HIV treatment scale-up and HIV-related stigma in sub-Saharan Africa: a longitudinal cross-country analysis.

Chan BT, Tsai AC, Siedner MJ. Am J Public Health. 2015 Jun 11:e1-e7. [Epub ahead of print] doi:10.2105/AJPH.2015.302716

Objectives: We estimated the association between antiretroviral therapy (ART) uptake and HIV-related stigma at the population level in sub-Saharan Africa.

Methods: We examined trends in HIV-related stigma and ART coverage in sub-Saharan Africa during 2003 to 2013 using longitudinal, population-based data on ART coverage from the Joint United Nations Program on HIV/AIDS and on HIV-related stigma from the Demographic and Health Surveys and AIDS Indicator Surveys.

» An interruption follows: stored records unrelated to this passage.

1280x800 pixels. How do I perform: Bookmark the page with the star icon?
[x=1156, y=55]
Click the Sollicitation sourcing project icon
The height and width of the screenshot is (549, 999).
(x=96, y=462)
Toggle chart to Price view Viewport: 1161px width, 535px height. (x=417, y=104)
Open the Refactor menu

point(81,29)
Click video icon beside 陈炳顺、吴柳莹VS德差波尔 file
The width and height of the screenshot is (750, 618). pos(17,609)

We fitted 2 linear regression models with country fixed effects, with the percentage of men or women reporting HIV-related stigma as the dependent variable and the percentage of people living with HIV on ART as the explanatory variable.

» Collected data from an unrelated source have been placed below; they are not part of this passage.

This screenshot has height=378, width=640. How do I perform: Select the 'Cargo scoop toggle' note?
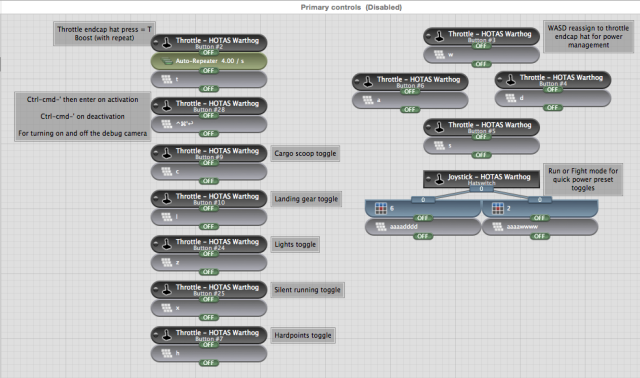(305, 153)
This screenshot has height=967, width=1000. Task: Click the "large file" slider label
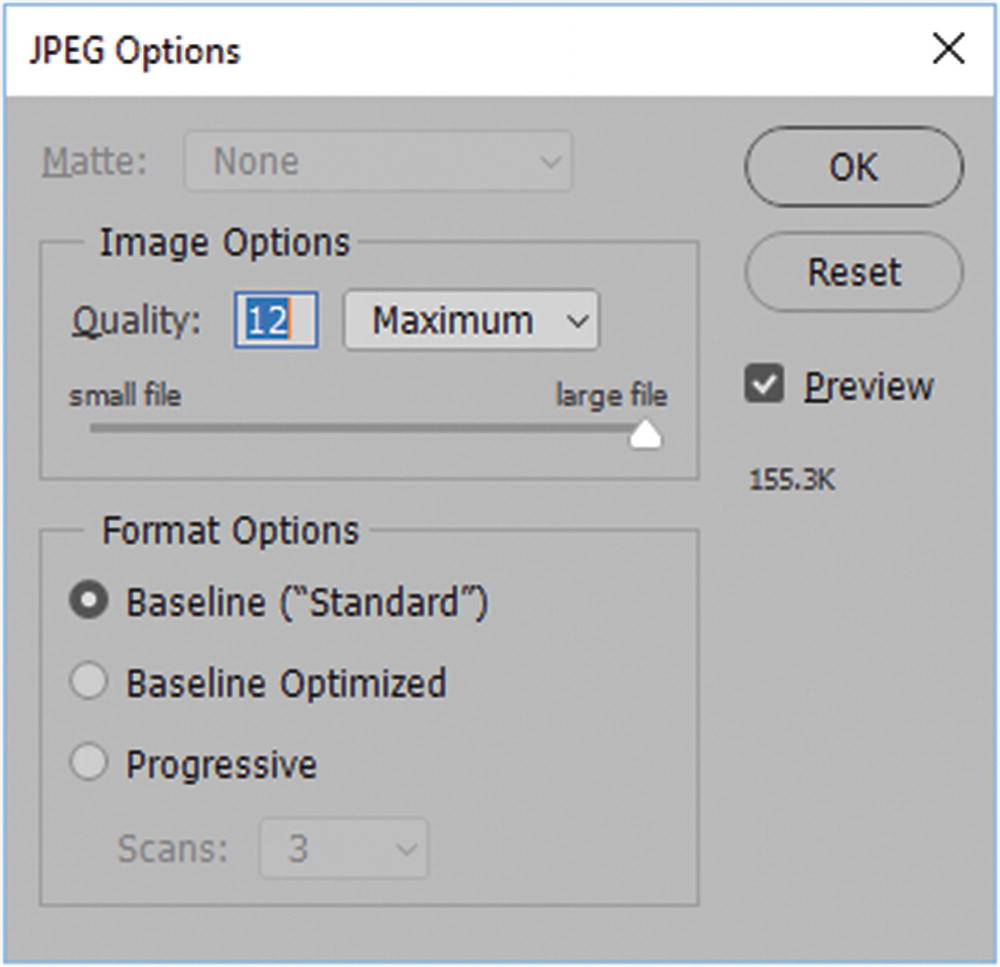coord(611,396)
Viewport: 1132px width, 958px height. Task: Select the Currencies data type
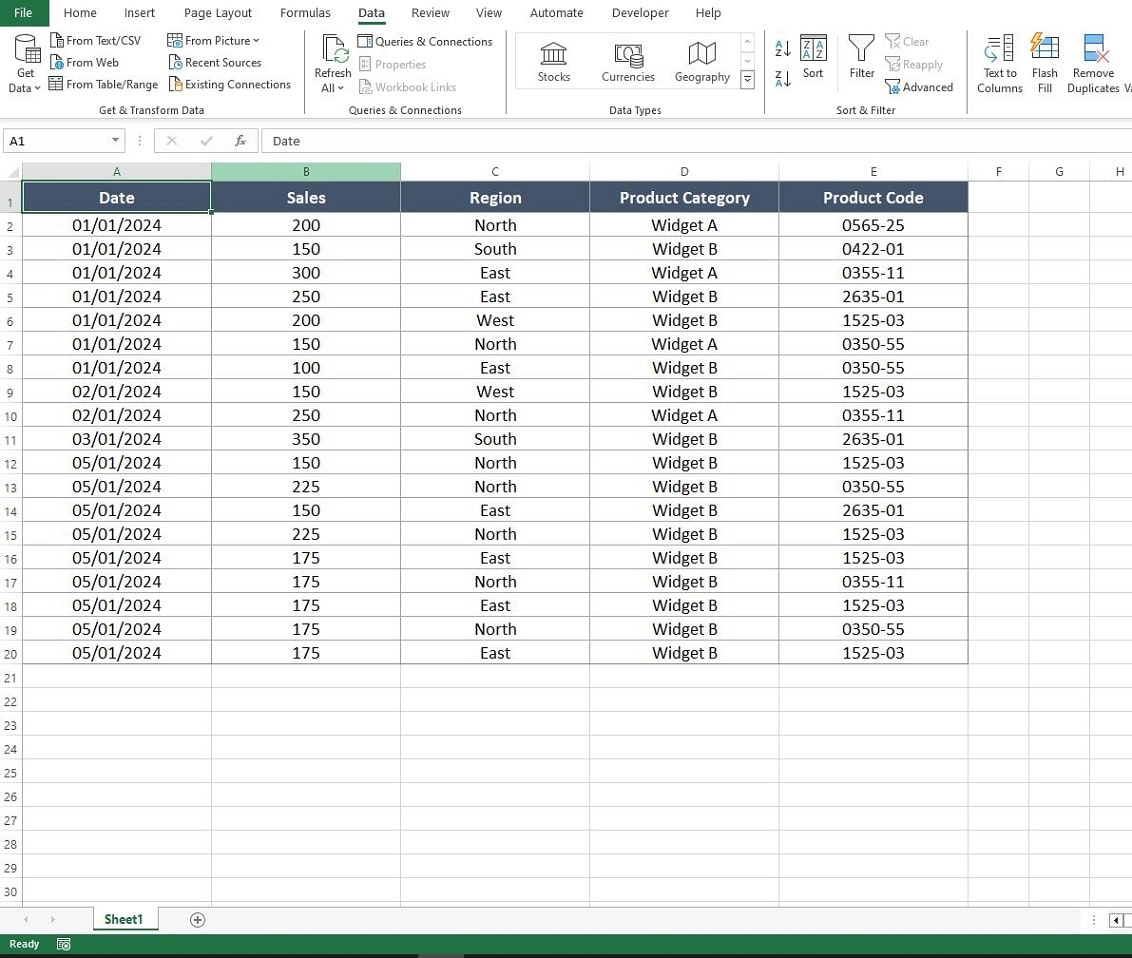[627, 62]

Results: Eighteen countries in sub-Saharan Africa were included in our analysis. For each 1% increase in ART coverage, we observed a statistically significant decrease in the percentage of women (b = -0.226; P = .007; 95% confidence interval [CI] = -0.383, -0.070) and men (b = -0.281; P = .009; 95% CI = -0.480, -0.082) in the general population reporting HIV-related stigma.

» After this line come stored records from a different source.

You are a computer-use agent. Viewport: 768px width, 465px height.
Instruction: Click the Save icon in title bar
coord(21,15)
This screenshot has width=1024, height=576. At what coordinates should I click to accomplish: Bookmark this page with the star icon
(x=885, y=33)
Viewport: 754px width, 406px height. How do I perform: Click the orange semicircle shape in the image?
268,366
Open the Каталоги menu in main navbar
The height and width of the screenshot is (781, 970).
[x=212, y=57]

Conclusions: An important benefit of ART scale-up may be the diminution of HIV-related stigma in the general population. .

Abstract access 

Editor’s notes: Focused on sub-Saharan Africa, this study suggests that a benefit of the scale-up of antiretroviral therapy (ART) may have been a reduction in HIV-associated stigma. The authors combine data on HIV-associated stigma from the Demographic and Health Surveys and AIDS Indicator Surveys with data on ART coverage from UNAIDS. The results are presented for each of 18 countries and the authors suggest that increases in ART coverage are correlated with decreasing stigma, especially among countries with high HIV prevalence. The authors hypothesise that by allowing a person with HIV to experience a healthier life, ART reduces the stigma of HIV’s association with moral deviance. The authors also attribute knowledge to decreases in stigma.

While addressing an interesting and important question, the paper has some limitations. We suggest that participant responses to questions about whether they would be willing to care for someone “sick with AIDS”, and whether they would want a family member to keep an AIDS diagnosis “secret” cannot safely be interpreted as reflecting stigmatising attitudes or anticipated stigma. It would have been interesting to know if the methods used in the analysis could assess the role of ART relative to other factors in being associated with any changes over time in HIV-associated stigma.